Il ne suffit pas de créer le besoin (qui à "besoin" de 10000 chansons dans sa poche, à moins de faire le tour du monde en trotinette?) mais il est nécéssaire de susciter l'envie (comme pour les journalistes de 60 millions de conso, qui descendent le mac dans leurs comparatifs mais n'utilisent que ça quant ils passent à la TV...). Une tour avec un écran séparé à brancher (et un fil de +, un!) ne fera réver personne (sauf les pros qui, encore une fois comme on dit à Bruxelles, ne sont pas concernés par un imac!)

Je pense que dans l'avenir, la séparation portable/fixe va aller en s'amenuisant (c'est commencé avec le LCD). Lorsque les UC auront la taille d'un Newton, seuls les écrans seront fixe et le reste mobile... et ce qui m'inquiéte davantage, c'est de voir qu'aple propose de plus en plus de matériel pour windows, avec pilotes ect... ce qui veut dire qu'il y a de plus en plus de développerus de cupertino qui travaillent sur et pour windows, et qui rapportent beaucoup... Un de ces 4, on va se retrouver avec des m ac avec 2 petits boutons en façade: un sera marqué "OS XI" et l'autre "Windows ZR" et nous switcherons tous, mes frères, "a chaud" et à volonté, entre les deux mondes...


----------



## Onra (13 Juillet 2004)

macintroll a dit:
			
		

> Apparement les Visieurs de Mac Gé ne sont pas du même avis que toi en majorité no?


 Eh ben non je ne crois pas. Peut-être parce que le public de ce genre de machine ne vote pas sur MacGé. Personnellement, je pense que le public des intégrés est bien plus large que tu ne le penses. Si tu veux des chiffres, je te conseille de regarder l'envolée des ventes de portable qui sont des machines dont l'écran n'est pas détachable, et ou les éléments interchengeables sont limités.

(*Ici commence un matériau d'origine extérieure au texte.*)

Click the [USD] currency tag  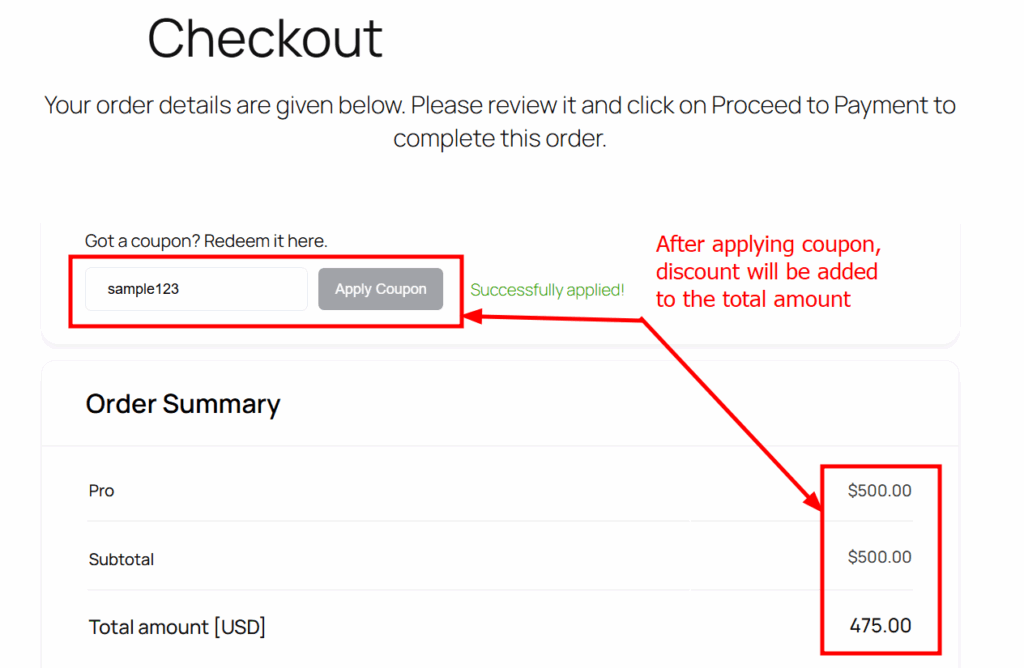[x=239, y=627]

 Les portables sont en passe de devenir les ordinateurs les plus vendus. Alors tu crois que les gens veulent des tours modulables, bruyante, encombrante avec un écran séparé ?


  Que neni !!!


----------



## Sinkha (13 Juillet 2004)

Dans 10 Ans on en reparlera Puis Windows n&#8217;existera même plus, Microsoft auras sans doute fait un système d'exploitation comparable a celui de Apple ou peut-être pire il n'y aura plus de Windows ou de Mac, mais une marque unique et pour tous :hein: 

Les ordis seront tous des portables plus ou moins grand, il y aura des moniteurs souples qui se plieront comme du papier  
Puis normal que les autres ne sont pas du même avis que moi Ils sont vieux, place au jeune et leur idée du futur  



Alors vive les powerbook et le I-Mac je le trouve trognon moi.





PS : Je plaisante pour les vieux ! Quoi que


----------



## Moof (13 Juillet 2004)

Je sais à quoi ressemblera le futur iMac. Je le tiens d'une source sûre (une voyante qui lit dans le marc de Guinness).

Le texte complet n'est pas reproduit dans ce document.